Tasks and exercises
A) Name each challenge that the article below on UK and Spanish domestic violence law identifies in putting the coercive control offence into practice.
B) Carry on writing the article below on UK and Spanish domestic violence law, beginning after its last sentence.

Article
----------------------------------------
Spread the love

DVAM  2025 UK Serious Crimes Act and Spain 1/2004, comprehensive protection measures.

As October is Domestic Violence Awareness Month,  I thought I would look at UK and Spanish laws on violence against women. It has now been five years this month that I was advised by an English-speaking Spanish Solicitor to file a gender violence complaint against a former partner. The realisation had already hit home before I went to seek legal advice. The issue I had was that I did not want to file a gender violence complaint. It took me a couple of years before I understood why I thought that way.

Question: Why did the UK list coercive control under the Serious Crimes Act ten years ago?

The UK law creating the criminal offence of Controlling or Coercive Behaviour in an intimate or family relationship was introduced under Section 76 of the Serious Crime Act 2015

Why was it introduced?

The law was introduced to fill a gap in the legal system. Traditional laws against abuse primarily focused on single, violent incidents (like assault). Campaigners, domestic abuse charities (like Women’s Aid), and legal experts argued that this failed to capture the insidious, sustained pattern of non-physical abuse that defines coercive control—a pattern designed to make a victim dependent, isolate them, and deprive them of independence.

The aim was to:

  • Recognise the Harm: Officially recognise that psychological and emotional manipulation is a severe form of abuse, distinct from, but often including, physical violence.
  • Hold Perpetrators Accountable: Provide a legal mechanism to prosecute offenders for the overall pattern of abuse, not just isolated incidents.
  • Acknowledge the True Nature of Domestic Abuse: Reflect the understanding that coercive control is at the heart of nearly all domestic abuse.

Why does it feel like nothing much has changed?

My feeling is shared by many survivors and advocacy groups. While the law itself was a huge step, its practical implementation has faced significant challenges:

  1. Understanding and Recognition: Coercive control is complex to “see” and prove.The justice system—police, prosecutors, and judges—needed to shift their culture and training away from solely focusing on visible injuries to understanding the dynamics of power, control, and psychological harm. While understanding has increased, the pace and consistency of this change across all forces and courts remain a major issue.
  2. Evidential Challenges: The offence requires proving a “course of conduct” (a pattern of behaviour) that has a “serious effect” on the victim (e.g., fear of violence or serious alarm/distress). Gathering evidence for a sustained pattern of emotional and psychological abuse is often more difficult than for a single physical assault. Perpetrators are often highly manipulative, and their behaviour often leaves no physical evidence.
  3. Low Prosecution and Conviction Rates (Relative to Reported Crimes): Although the number of police-recorded coercive control offences has increased significantly since 2015, the percentage of these cases that result in a charge and conviction remains lower than for many other domestic abuse-related crimes. This suggests a struggle within the criminal justice system (CJS) to consistently build and successfully prosecute these complex cases.
----------------------------------------
Data block
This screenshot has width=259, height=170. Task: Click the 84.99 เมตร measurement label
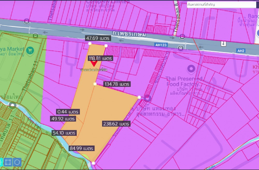click(x=81, y=148)
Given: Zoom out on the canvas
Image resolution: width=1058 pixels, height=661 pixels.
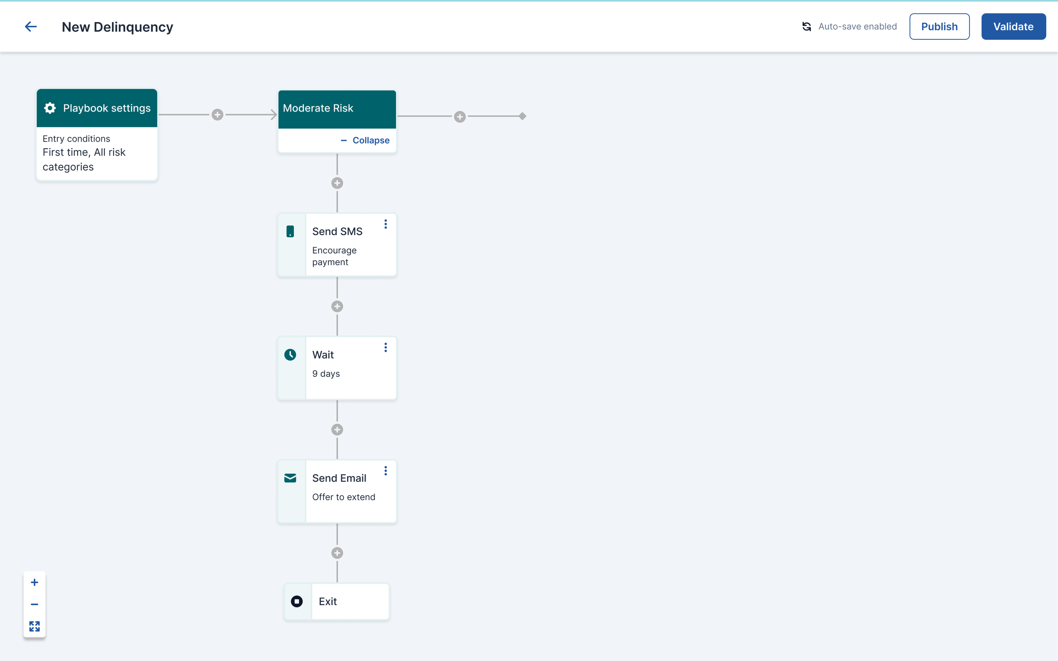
----------------------------------------
Exercise answers
A)
1. Understanding and Recognition
2. Evidential Challenges
3. Low Prosecution and Conviction Rates (Relative to Reported Crimes)

B)
  4. Resource Constraints: The police and the Crown Prosecution Service (CPS) have faced budget and resource pressures. Effectively investigating and prosecuting coercive control cases is labour-intensive, requiring extensive evidence gathering (e.g., reviewing electronic communications, collecting multiple witness statements over time).
  5. Focus on the Victim, Not the Pattern: Critics argue that the CJS too often focuses on the victim’s credibility, memory, or distress, rather than effectively investigating the perpetrator’s pattern of controlling behaviour.

Watershed Moment

The introduction of the law was a watershed moment in principle, but the practical, cultural, and systemic change needed to make it truly effective for every survivor is a much longer and ongoing process. My experience highlights the gap between the law’s intent and its real-world impact.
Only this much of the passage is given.